Baker is a three-year-old therapy dog who belongs to Lincoln counselor Jason Breaker. He is in the counseling center everyday as a resource to students.

Three-year-old therapy dog Baker spends his days in the Lincoln counselor’s office. He enjoys swimming, running, cross country skiing and chasing balls. His beagle-hound sister Mocha and him love to wrestle. 

Lincoln counselor Jason Breaker adopted Baker, an Australian Labradoodle, at eight-weeks-old from a breeder in Southern Oregon. Baker will be turning four at the end of March.

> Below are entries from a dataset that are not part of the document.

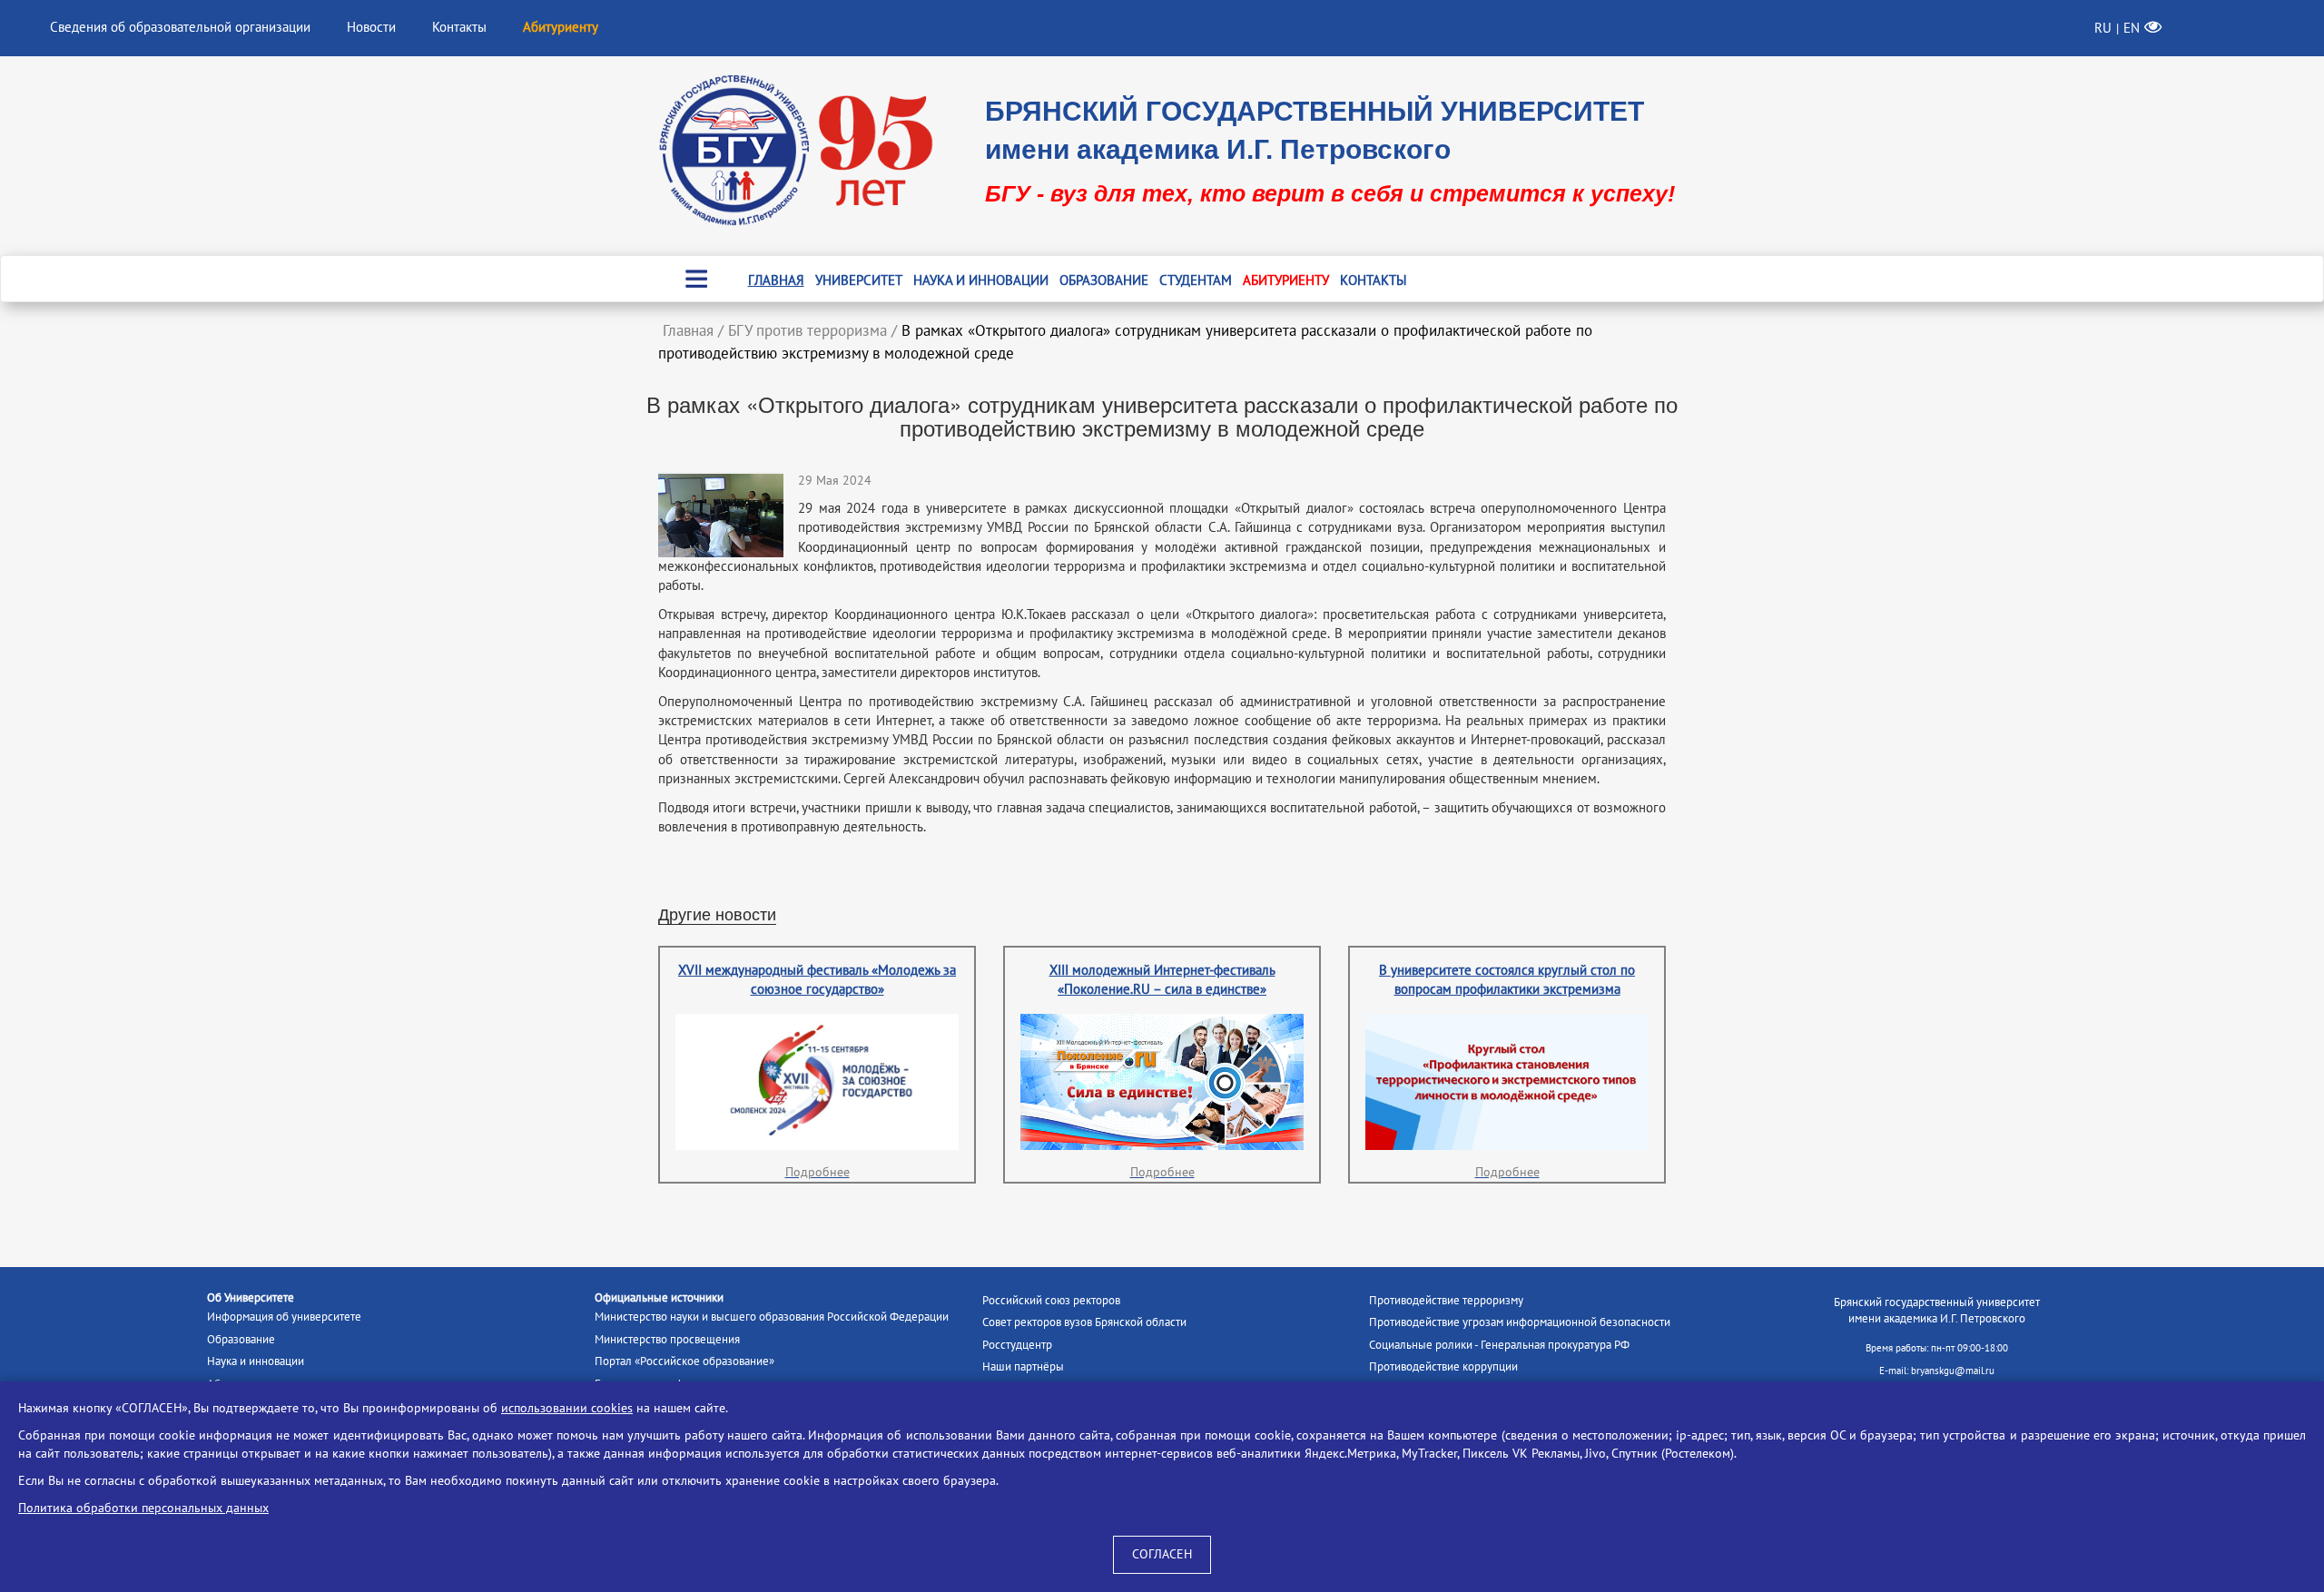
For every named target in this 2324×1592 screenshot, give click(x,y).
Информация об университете (284, 1317)
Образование (1103, 280)
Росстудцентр (1017, 1345)
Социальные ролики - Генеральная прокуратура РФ (1499, 1345)
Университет (858, 280)
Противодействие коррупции (1443, 1367)
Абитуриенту (1286, 280)
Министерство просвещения (667, 1339)
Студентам (1195, 280)
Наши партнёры (1023, 1367)
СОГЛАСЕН (1162, 1554)
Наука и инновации (981, 280)
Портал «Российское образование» (684, 1361)
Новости (371, 27)
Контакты (459, 27)
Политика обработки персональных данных (143, 1508)
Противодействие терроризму (1446, 1300)
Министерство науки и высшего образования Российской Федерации (772, 1317)
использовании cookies (567, 1408)
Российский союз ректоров (1051, 1300)
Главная (776, 280)
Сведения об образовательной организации (180, 27)
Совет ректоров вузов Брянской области (1084, 1322)
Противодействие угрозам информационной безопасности (1519, 1322)
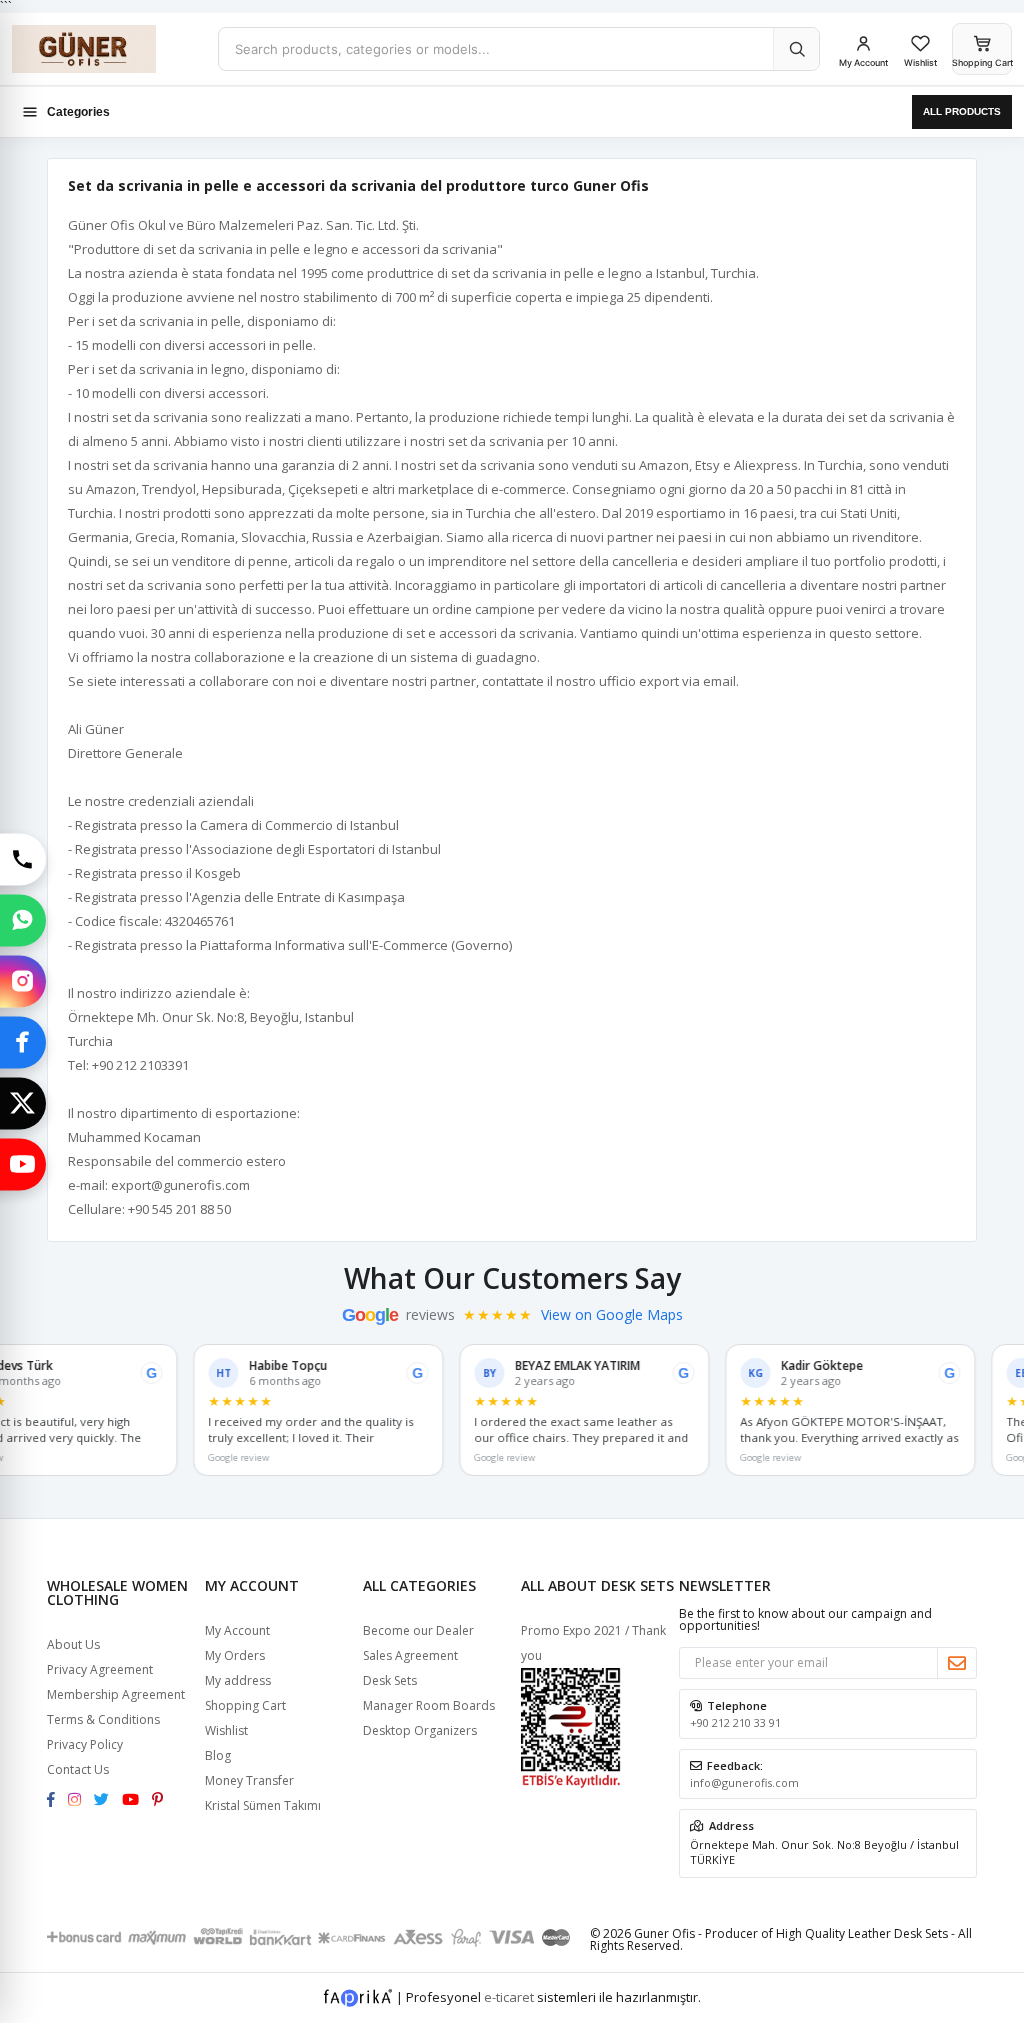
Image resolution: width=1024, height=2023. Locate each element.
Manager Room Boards (429, 1705)
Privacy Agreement (100, 1669)
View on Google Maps (612, 1315)
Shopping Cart (245, 1705)
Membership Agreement (116, 1694)
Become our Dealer (418, 1630)
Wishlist (226, 1730)
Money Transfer (249, 1780)
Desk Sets (390, 1680)
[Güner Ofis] (107, 49)
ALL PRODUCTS (962, 111)
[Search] (796, 49)
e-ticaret (509, 1996)
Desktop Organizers (420, 1730)
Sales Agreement (410, 1655)
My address (238, 1680)
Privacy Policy (85, 1744)
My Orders (235, 1655)
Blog (218, 1755)
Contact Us (78, 1769)
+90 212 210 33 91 (735, 1722)
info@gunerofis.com (744, 1782)
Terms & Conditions (103, 1719)
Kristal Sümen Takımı (263, 1805)
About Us (73, 1644)
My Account (237, 1630)
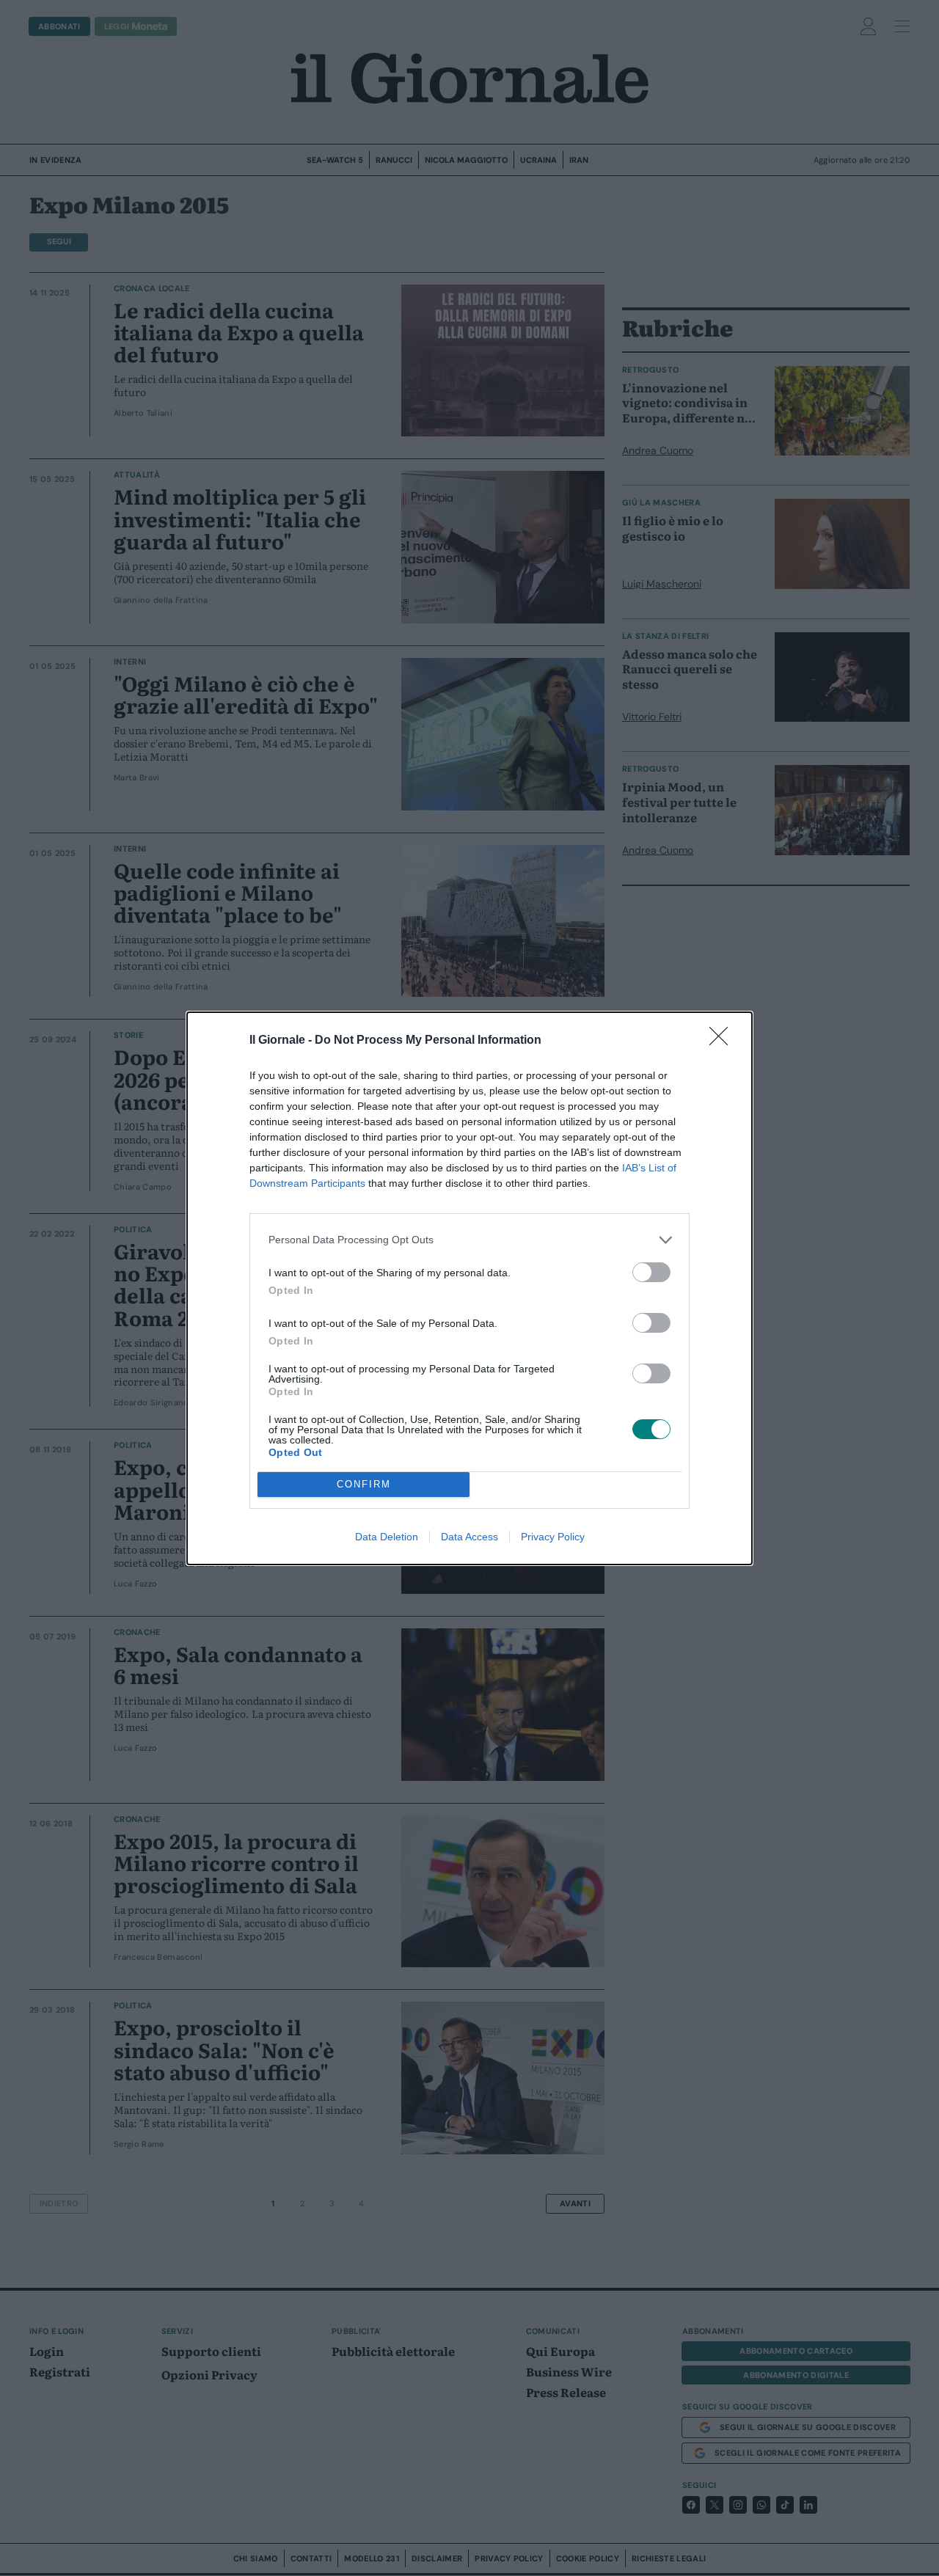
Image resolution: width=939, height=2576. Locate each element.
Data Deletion (386, 1537)
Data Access (469, 1537)
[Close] (723, 1041)
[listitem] (469, 1240)
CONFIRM (364, 1484)
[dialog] (469, 1288)
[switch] (651, 1272)
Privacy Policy (553, 1537)
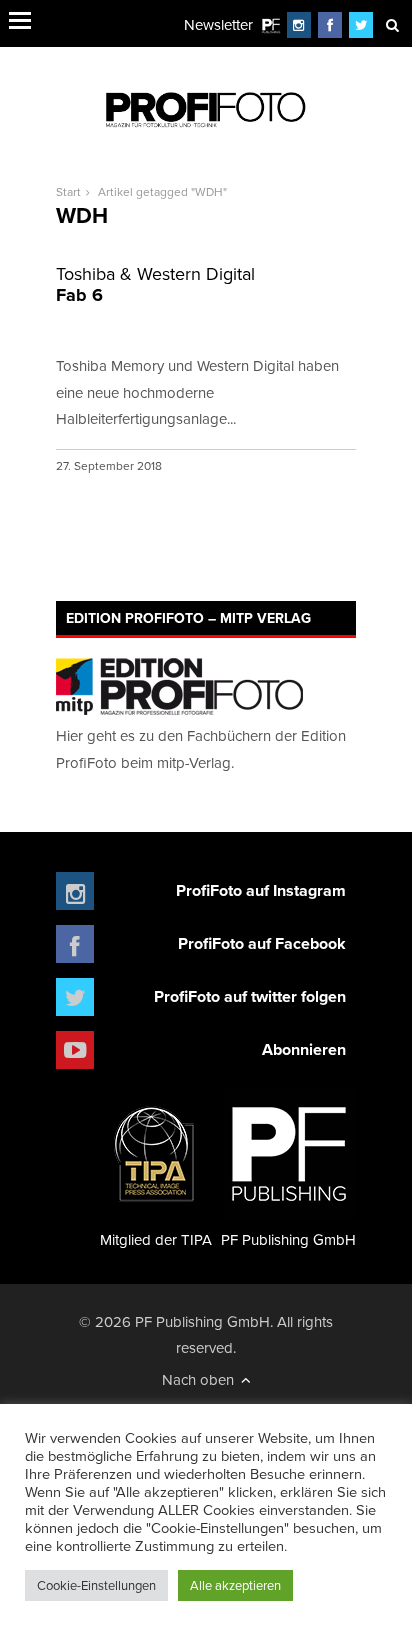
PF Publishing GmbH (288, 1239)
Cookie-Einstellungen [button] (96, 1585)
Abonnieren (304, 1049)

“He’s had a wonderful temperament since he was a little guy. I worked at [Ida B. Wells] when I got him in March, and he started going to school with me right away,” Breaker said. “I have pictures of him as a little guy laying below my desk at the school. That wasn’t in the frame of a therapy dog, but just getting him socialized around people.”

Baker went through standard obedience training for a dog, but Breaker made the decision to officially train him as a therapy dog during quarantine. 

“The training is just as much about him as it is about me, the handler. I have to be conscious of making sure he’s taken care of, too. He gets breaks, and he gets time off from kids,” Breaker said. “When a dog goes through therapy dog training, they get a rating and the owner also get a score. So we’re in it as a team.”

At school, Baker is a resource for students. According to Breaker, he is really good at determining when students are anxious and can act as a source of relaxation. 

“I feel like he gets when students are anxious ,and he’ll gravitate towards a student and actually make contact and lean into them,” Breaker said. “It’s not just the kids I’m the counselor for that come in to see him, but I have kids from other counselors that will pop in. It’s been a great bridge for me to get to know students.”

Sophomore Monica Gibson often walks Baker around school and feels safer when he’s around. She takes him to different classrooms to stretch his legs and says he enjoys receiving all the pets from students.

“My favorite thing about having Baker at school is the anchor he provides. When I have a rough day, he’s always up for a walk around campus. You can’t not be happy around him,” she said. 

In addition to hanging out with students, Baker also loves a good snack. His favorites include vegetables, specifically carrots, and any type of nut. Breaker describes him as a “patient beggar” who will wait under the table for any scrap of food to drop. 

Baker can be found in the counselor’s office, and is always up for some pets.